**What you need to do**
Reproduce the stretch of the forestry decision-support passage below from "GIFT represents an" through "forest S-DSS development.".

3.2.3. Case 3: Support to Management Planning for Soil Protection and Forest Road Evaluation

Having a tool that can inform decision-makers (Regional Forestry Office, Mc, PrA, etc.) of areas that are potentially at risk of landslides is crucial for issuing authorization procedures for forest management. These areas should be managed with special care when either silvicultural management must be performed or adjustments/opening/widening of forest roads network must be made. Indeed, the woods extraction must, by regulation, take place on existing roads, ducts and canals, avoiding rolling and logging on recently cut patches or in regeneration patches. According to the regional forest regulation and, similar to the areas subject to hydrogeological constraint, the opening of forest roads and forest tracks for logging operations is subject to prior authorization, to be requested together with the authorization for forest cutting. If an AOI falls within landslide vulnerable zones, the protective function with relative management could be assigned to that forest area, according to the regional forest regulation. It has been proved that forest tracks are in some cases correlated to landslide occurrences [46]. According to the regional forest regulation [48] the opening of roads and forest tracks for the extraction of timber is subject to prior authorization. We hypothesized that if a private forest owner’s needs to cut a patch of coppice and open new forest roads, before submitting the relative authorization to Campania Region Forest officers, might perform a preliminarily self-assessment of the area using the MC3 of the forestry DSS tool as shown in Figure 6. By doing so, it would be possible for the private forest owner to check the susceptibility of the AOI to be managed and therefore, according to the results obtained, provide extra elements to the documentations that will be finally subjected to the authorization of the public authority.

4. Discussion

In this paper, we present the product, developed within the SOILCONSWEB Life project, named GIFT tool that has been conceived as a Geospatial decision support system tool for supporting Integrated Forest knowledge at the landscape scale. This tool was the result of a bottom-up consultation process that involved researchers and stakeholders in the field of forestry who were asking for an easy-to-use, friendly and open-access geospatial web-based decision system to support forest resources knowledge in a holistic and integrated way. Through this GCI we attempted to build a prototype that might represent a new way ahead for providing a multi-user and multiscale forest tool ranging from single forest parcel to district (13 municipalities) level.

4.1. Future Prospects

GIFT represents an attempt of sharing knowledge in the framework of functional although in a simplistic way, when data availability in the forestry sector and regional regulation hardly convey into forest management planning. Given the need for an operational tool to be operational, here we try to summarize some of the main achievements that might help to shape future forest S-DSS development.

**Data rows**
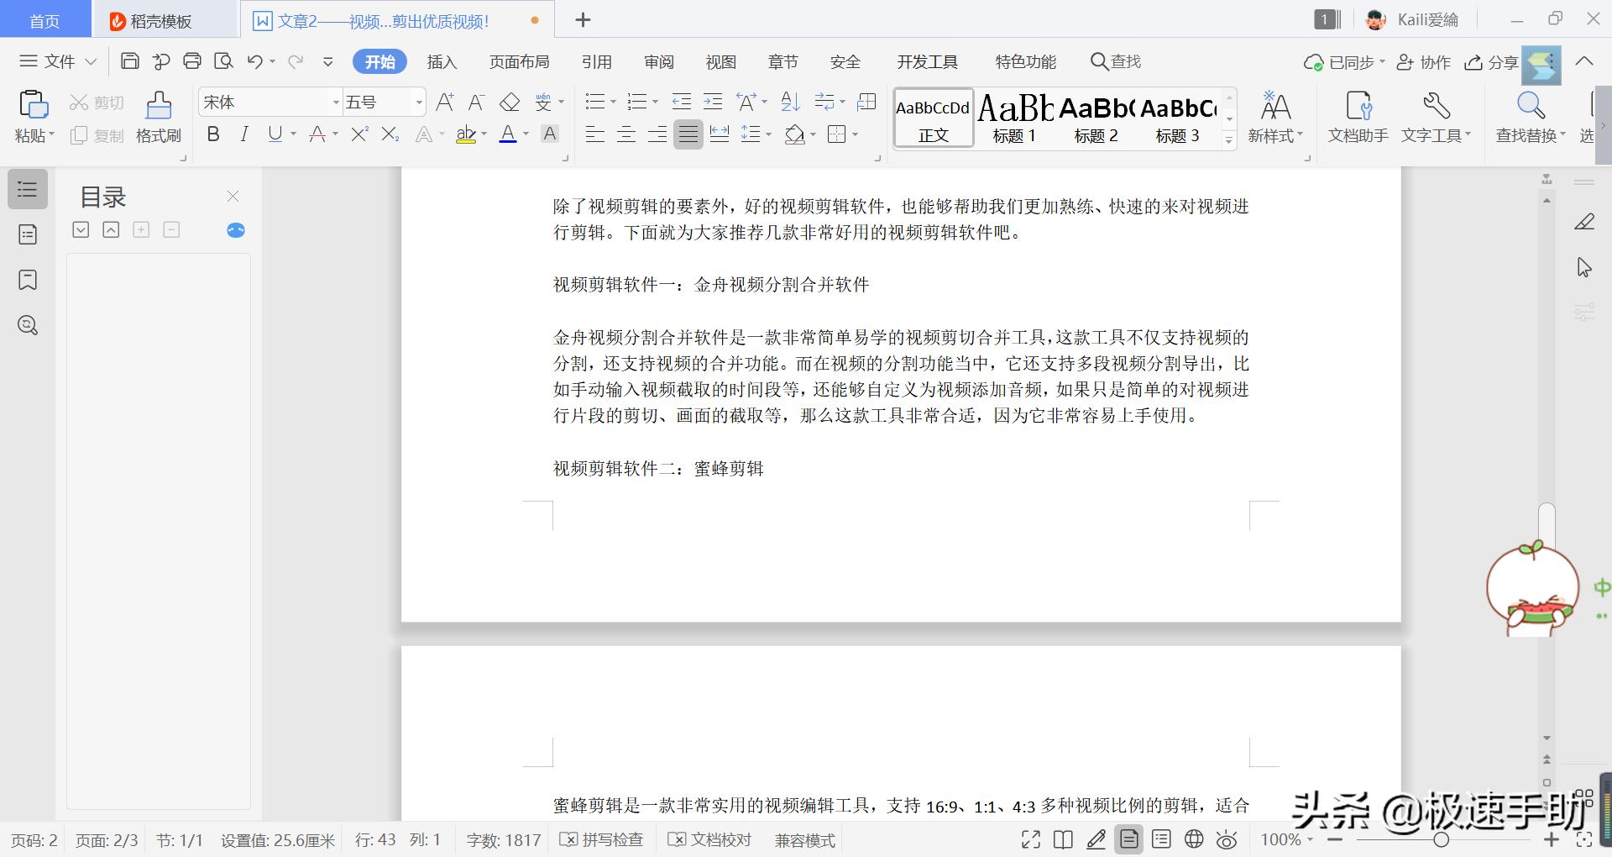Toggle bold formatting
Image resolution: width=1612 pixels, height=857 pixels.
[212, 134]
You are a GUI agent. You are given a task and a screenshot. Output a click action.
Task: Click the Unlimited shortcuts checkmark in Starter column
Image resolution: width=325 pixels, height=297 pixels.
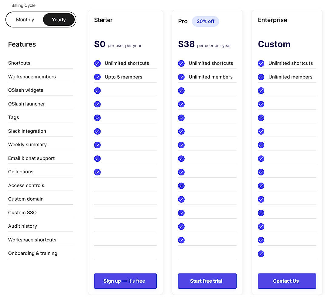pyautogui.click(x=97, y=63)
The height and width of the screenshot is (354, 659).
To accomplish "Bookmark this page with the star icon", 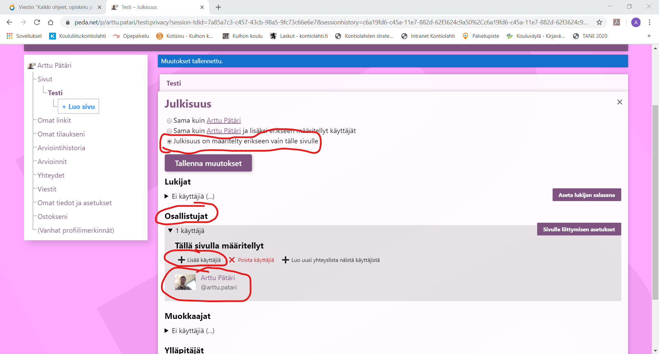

**Task response**
GIFT represents an attempt of sharing knowledge in the framework of functional although in a simplistic way, when data availability in the forestry sector and regional regulation hardly convey into forest management planning. Given the need for an operational tool to be operational, here we try to summarize some of the main achievements that might help to shape future forest S-DSS development.